* **Reading text**
It was necessary to take on another role, that of an orchestra conductor, from workshops to academies, to realize the dream of a family buen retiro that would avoid any banal transcriptions of the Sicilian tradition. “We noticed this building from the 1970s when we visited friends and designers from Milan and the international scene here in Noto, people who love Made in Italy. It had no particular architectural character, but there were definite advantages,” says the host at Fior di Noto, the name chosen as a tribute to the welcoming flowers that appear, in the span of one night, on the cacti in the garden.
“The 200 sqm on a single level, with a roof terrace of the same size that is ideal for parties, are on a lot of about 20,000 sqm, one kilometer from the center of Noto and already outside the city, in the first hilly zone, which is very cool and breezy,” the owner says. “We are close to one of the most fascinating Baroque sites of this side of the Sicilian coast, listed by UNESCO; at the same time, we are far from everything, completely isolated. The view extends for 360 degrees, from the cathedral and the Chiesa del Crocifisso in Noto to the sea, all the way to Capo Passero. All around us there is absolute silence, and nature. Almond, olive, pomegranate, carob trees, many already grown fruit trees that offer apricots, plums, figs, lemons, oranges and tangerines. I have a small portion of Sicilian blood in me, so I feel a sense of harmony with this place, though I never would have imagined living in such a contemporary house.”
The project, shared with the family, developed in a series of choices and solutions, with the support of a team of local professionals and very efficient artisans. In the overwhelming sunlight of these climes, it was necessary to find a language suitable for mediation with a contemporary habitat dimension that would formulate, in a process of abstraction and synthesis, another form, making use of the surrounding elements. For the exteriors, the other form has become that of a modern matrix, inspired by Le Corbusier, envisioned by Andrea Campioli, an architecture student at the Milan Polytechnic, which the clients, free of prejudices or preset clichés, welcomed and encouraged.

* **Exercise 1**
According to the Noto house text, how far is the house from the center of Noto?
* **Exercise 2**
Go on with the Noto house text, picking up after its final sentence.
The data that comes next is separate material, unrelated to the Noto house text.

* **Supplied material**
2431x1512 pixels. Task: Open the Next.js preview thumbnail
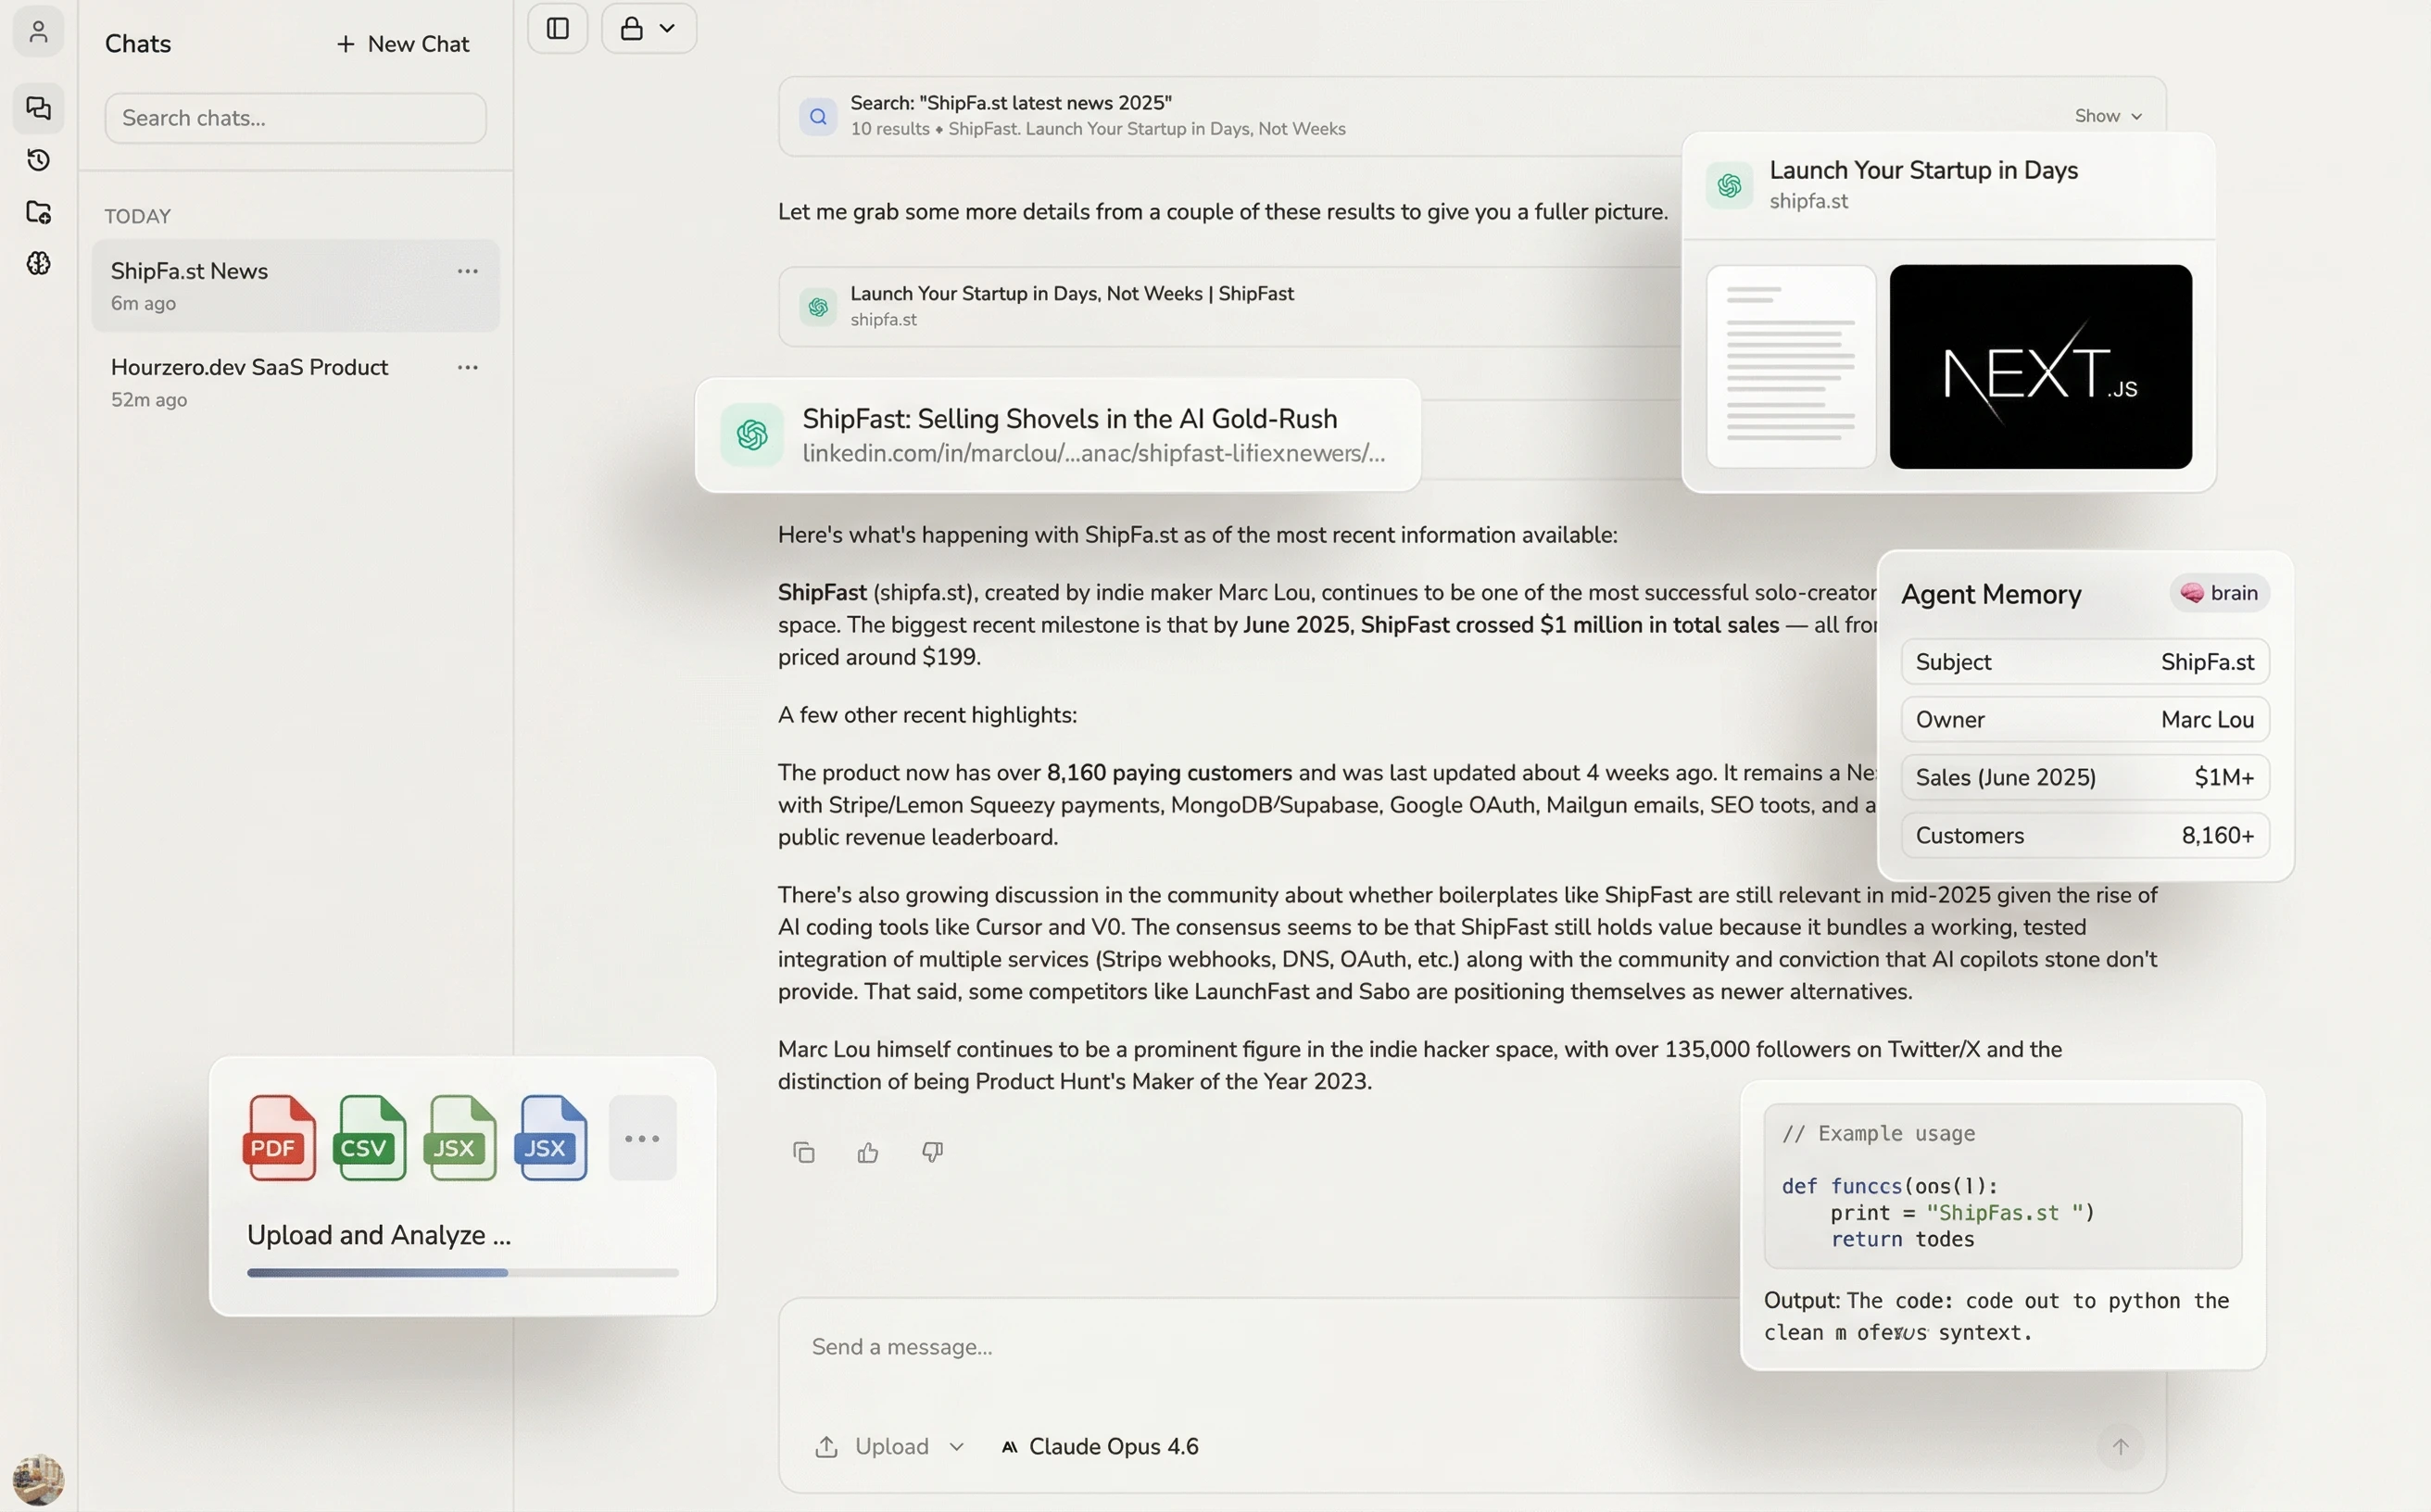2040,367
...
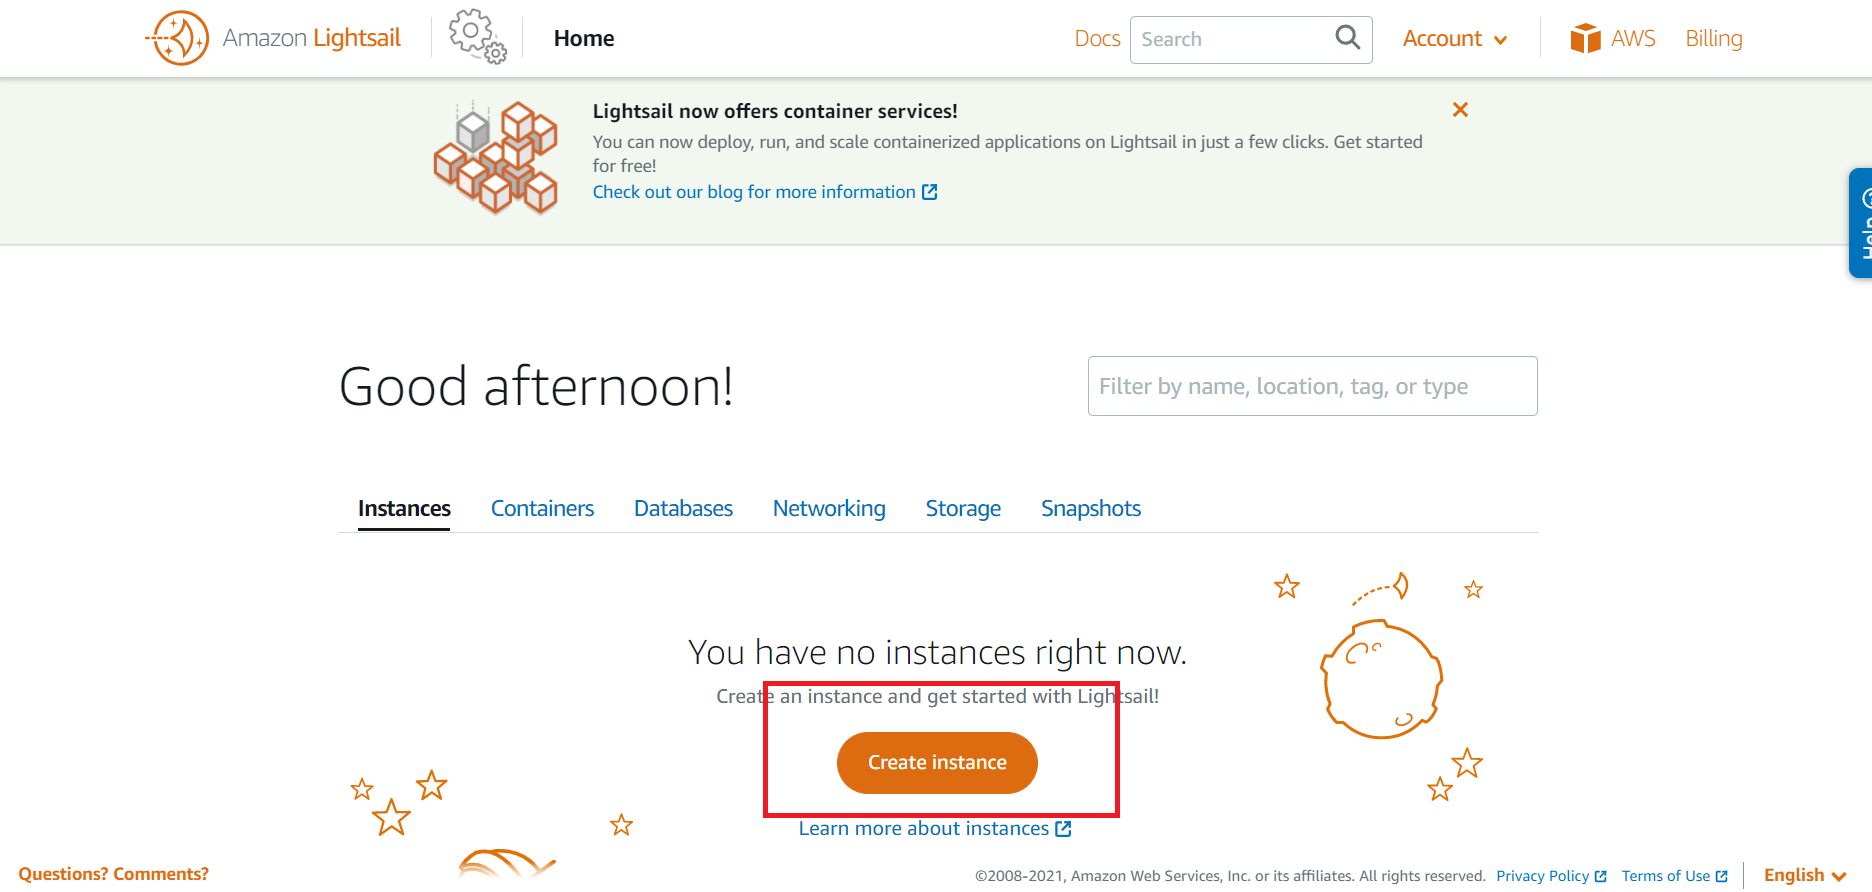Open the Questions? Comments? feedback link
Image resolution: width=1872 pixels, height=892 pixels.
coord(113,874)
==
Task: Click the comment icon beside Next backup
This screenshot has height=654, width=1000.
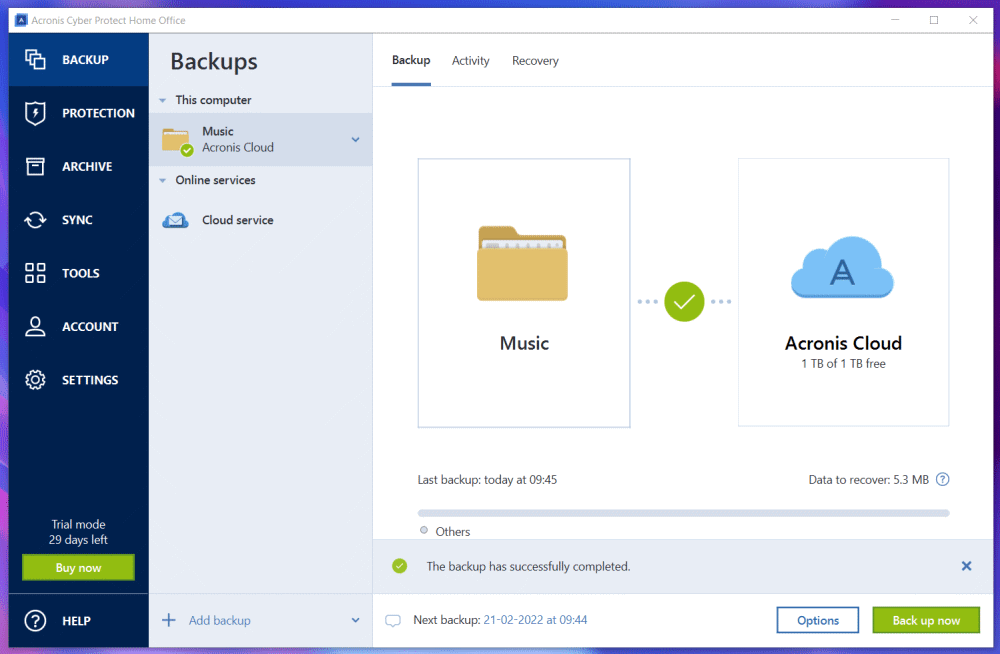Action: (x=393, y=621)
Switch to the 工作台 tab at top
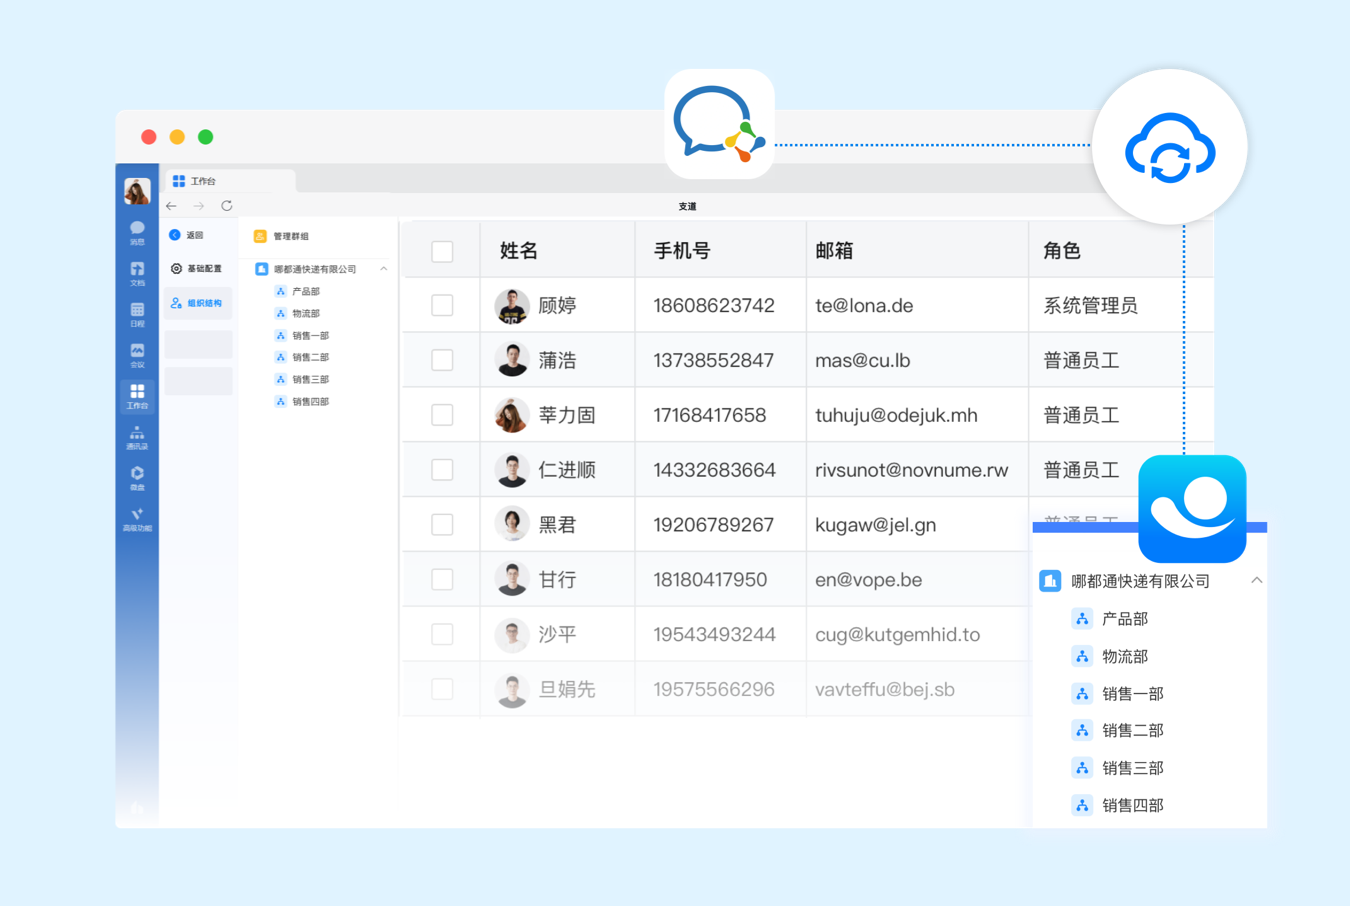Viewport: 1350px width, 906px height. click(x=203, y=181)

* **Task result 1**
About one kilometer.

* **Task result 2**
“A form without mixtures or contaminations, conveying the perception of a sum of pure volumes in the light, interpreted with essential, monochrome lines and a few materials found nearby, such as Modica stone, concrete, white silicate-treated stucco,” says Andrea Campioli. In the overall process of updating of the existing complex, this approach permitted seamless integration of a long portico, expanding the livability of the interior space, and the curved, constraining figure of the external staircase, leading to the roof.
In the new arrangement the structure takes on solidity, with safe physical plant systems and certified compliance with anti-seismic measures, thanks to the expert intervention of the engineer-architect Alberto Sisti, who also worked on “making the building work in a passive way, with an independent well and internal discharge of water,” he explains. For the interiors, to create a double visual perspective on the city and its domes, on one side, and the sea on the other, while bringing open fluidity to the spaces in dialogue with the outside world, it was necessary to rotate the original composition and orientation of the rooms, demolishing walls and opening up windows.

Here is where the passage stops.